Il Tavolo italiano non ha rapporti diretti formali con il Forum, ma ha il compito di elaborare la posizione tecnica nazionale che viene poi presentata dai ministeri competenti in sede europea. Le riunioni del Forum seguono una tempistica regolata: i documenti tecnici vengono condivisi almeno 30 giorni prima dell’incontro, con altri 30 giorni disponibili dopo per inviare osservazioni, periodo durante il quale i gruppi di lavoro del Tavolo sono chiamati a fornire analisi e contributi.
Il passaporto digitale di prodotto
I requisiti ambientali e di circolarità stabiliti dalla Commissione europea per ciascun gruppo di prodotti saranno tradotti in informazioni rese accessibili tramite il passaporto digitale di prodotto (Digital Product Passport, DPP). Questo strumento servirà da veicolo operativo per la trasparenza normativa, perché raccoglierà e strutturerà i dati richiesti dal Regolamento in un formato digitale interoperabile, consultabile lungo l’intera catena del valore. Tra i dati obbligatori figureranno, per esempio, la durabilità, la riparabilità, la possibilità di aggiornamento e di riutilizzo, il contenuto di materiali riciclati, la riciclabilità, la presenza di sostanze pericolose, nonché istruzioni per il disassemblaggio, la manutenzione e lo smaltimento.
Gli atti delegati determineranno nel dettaglio quali informazioni includere per ciascuna categoria di prodotto, chi sarà responsabile del loro aggiornamento e quali soggetti potranno accedervi, tenendo conto che il DPP è destinato non solo ai consumatori, ma anche a produttori, importatori, distributori, riparatori, riciclatori e autorità pubbliche. Le informazioni contenute nel passaporto potranno quindi variare in funzione dell’utente, rispondendo alle esigenze specifiche di ciascun attore della catena del valore. Le informazioni saranno accessibili attraverso tecnologie digitali standardizzate – come codici QR o interfacce online – per facilitare la tracciabilità e l’interoperabilità dei dati, promuovendo comportamenti più sostenibili, abilitando nuovi modelli di business circolari e migliorando la capacità di controllo e sorveglianza del mercato da parte delle autorità competenti.

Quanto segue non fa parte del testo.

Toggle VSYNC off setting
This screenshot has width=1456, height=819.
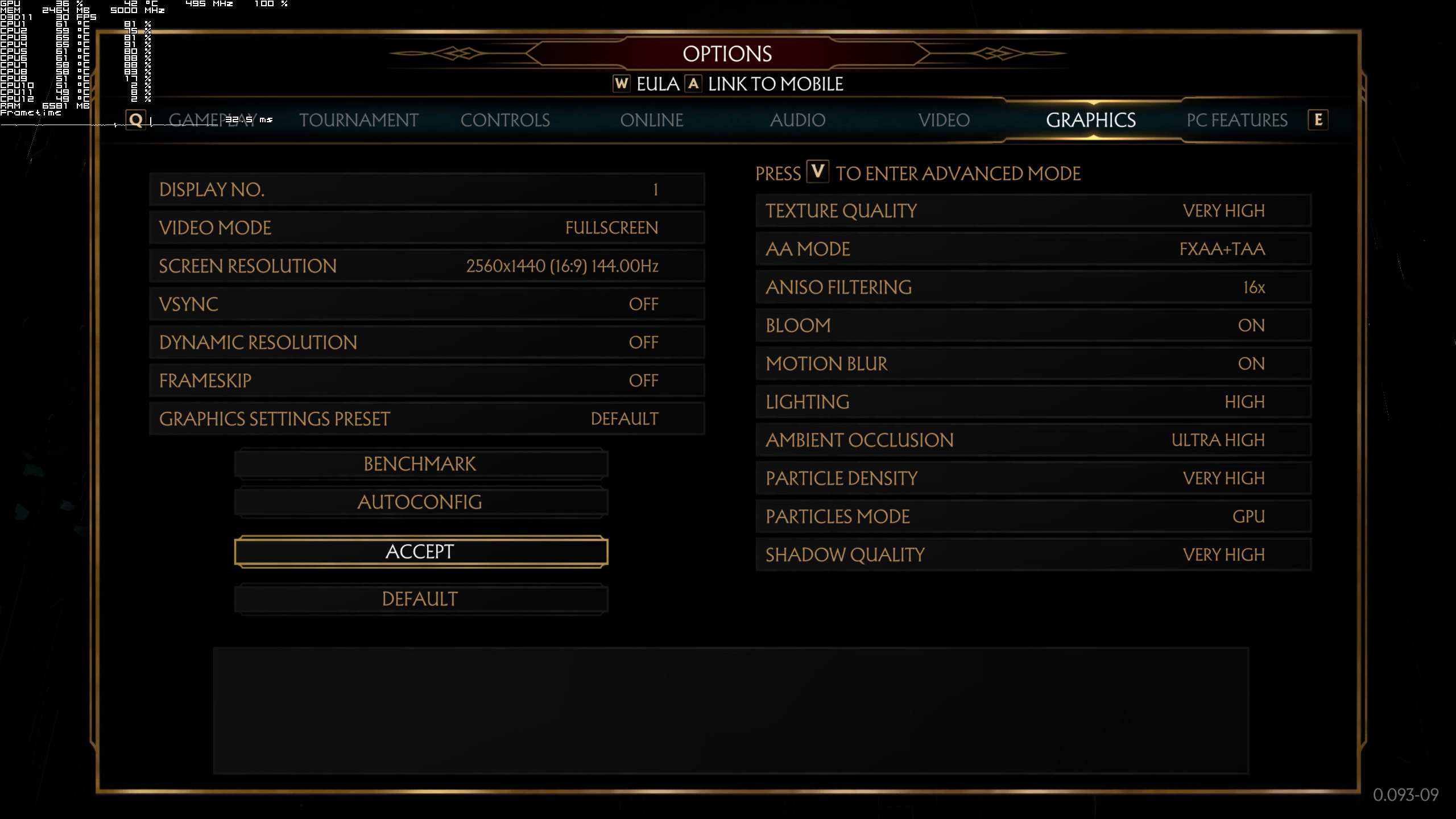pyautogui.click(x=644, y=303)
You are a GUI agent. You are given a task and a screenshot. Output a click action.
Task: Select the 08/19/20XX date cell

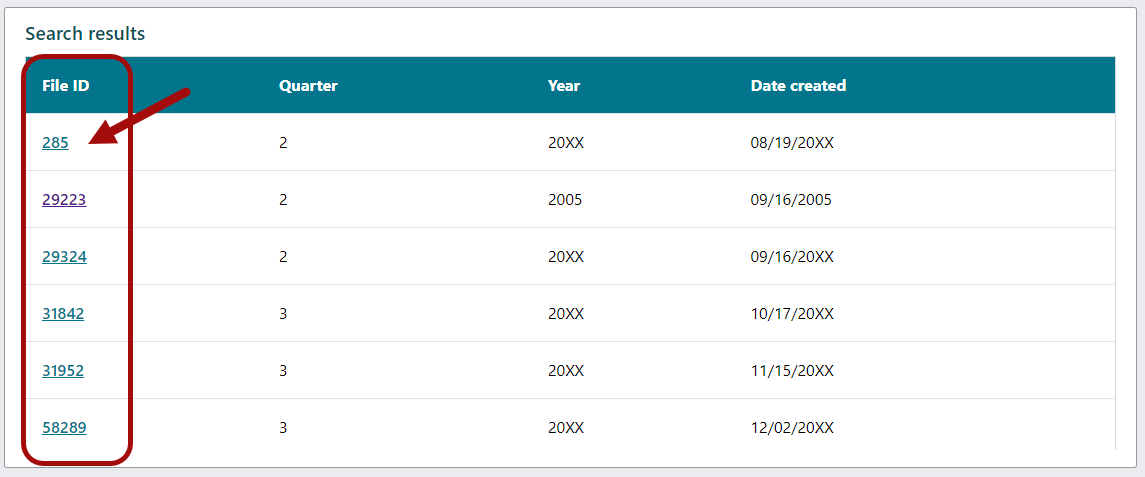coord(791,143)
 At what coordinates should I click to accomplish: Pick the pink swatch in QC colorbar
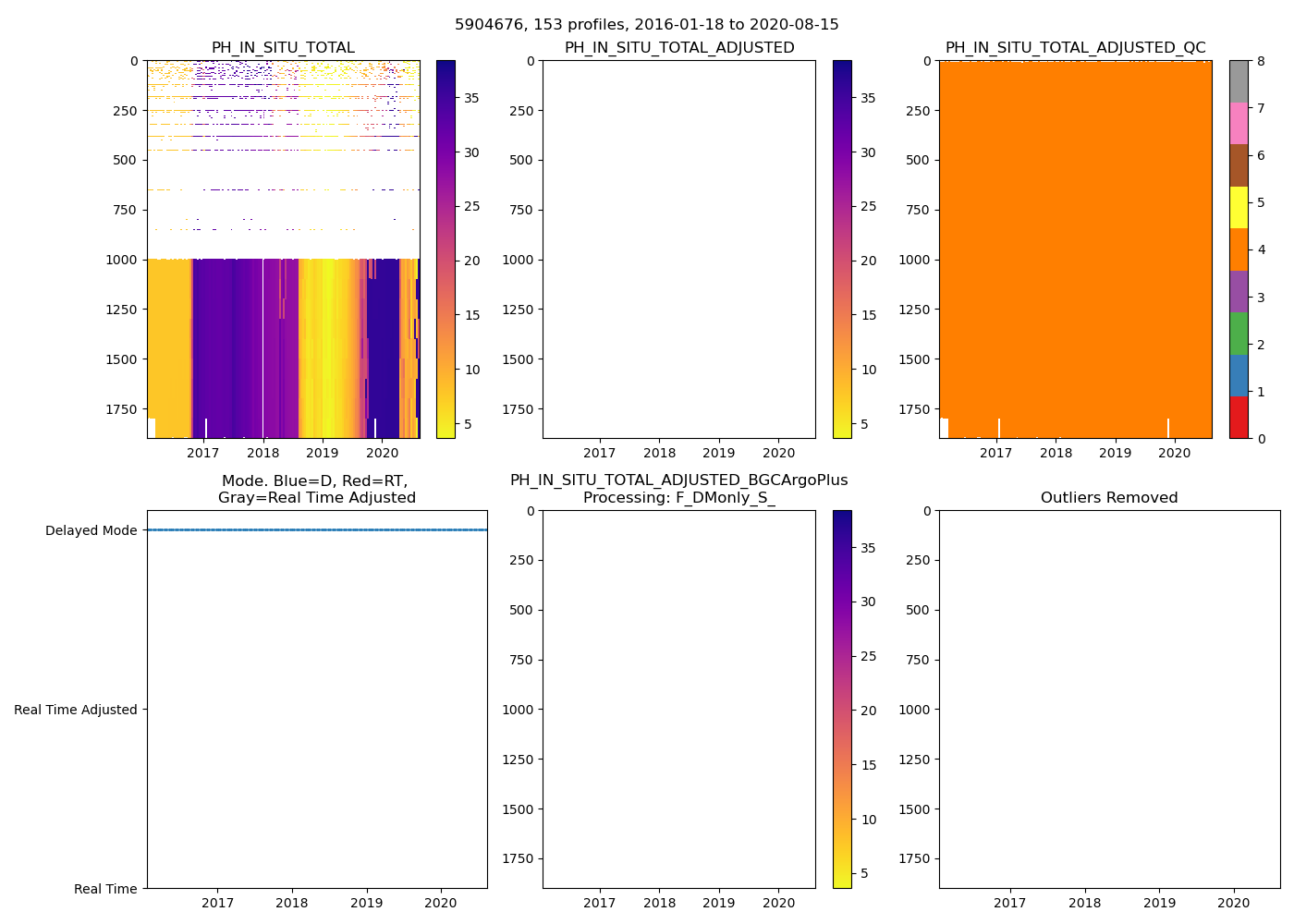pos(1239,123)
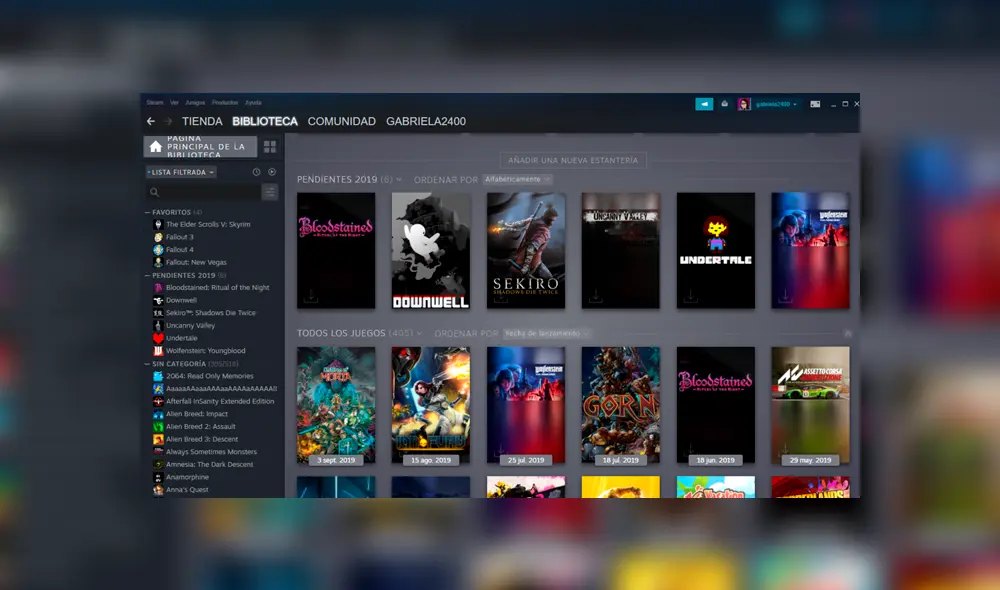Collapse the FAVORITOS section
This screenshot has height=590, width=1000.
(x=147, y=212)
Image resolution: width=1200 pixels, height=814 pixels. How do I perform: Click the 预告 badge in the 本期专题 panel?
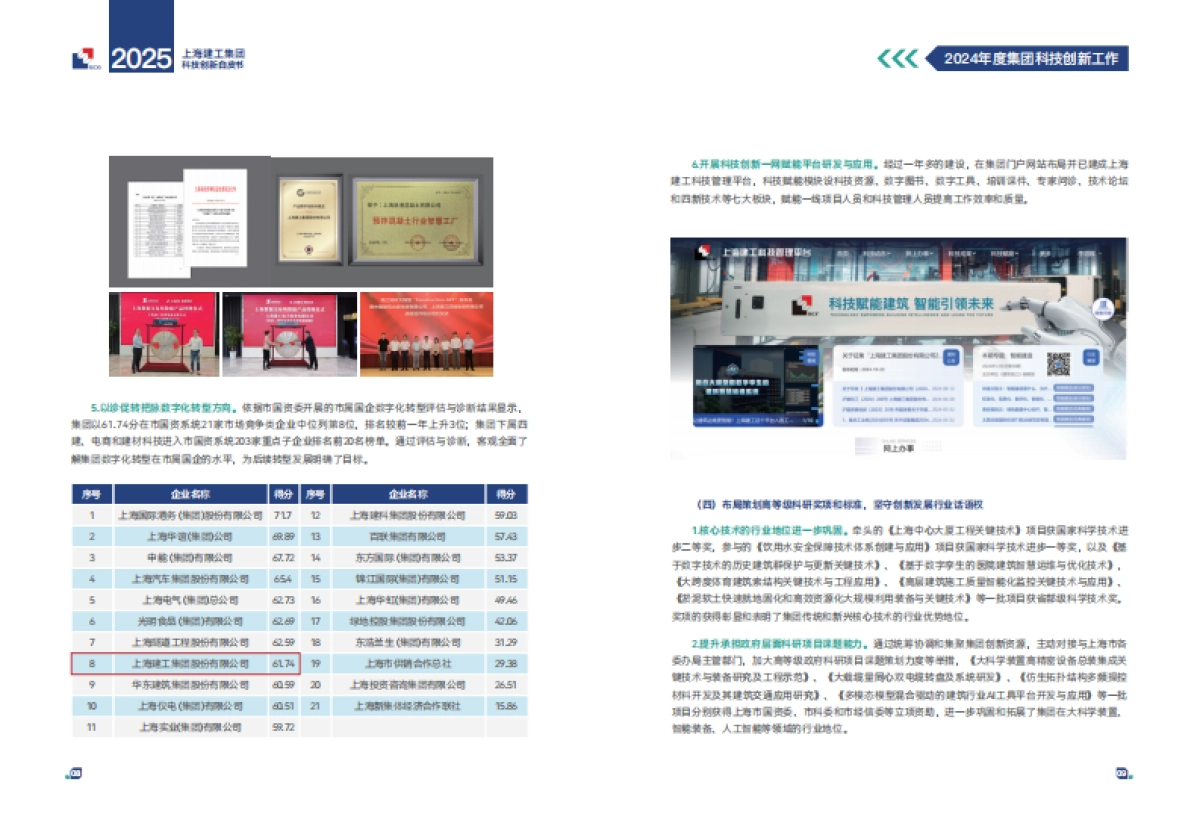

Il Regolamento prevede anche la possibilità di collegare il passaporto digitale del prodotto alle banche dati e agli strumenti esistenti dell’Unione, come il registro europeo dei prodotti per l’etichettatura energetica (EPREL) o la banca dati per le informazioni sulle sostanze problematiche (SCIP). Per alcuni prodotti, le informazioni potranno essere incorporate nelle etichette energetiche già in uso, mentre nei casi in cui sia ritenuto utile per garantire la chiarezza informativa e ridurre gli oneri per le imprese, le due etichette – quella energetica e quella ESPR – potranno essere utilizzate congiuntamente.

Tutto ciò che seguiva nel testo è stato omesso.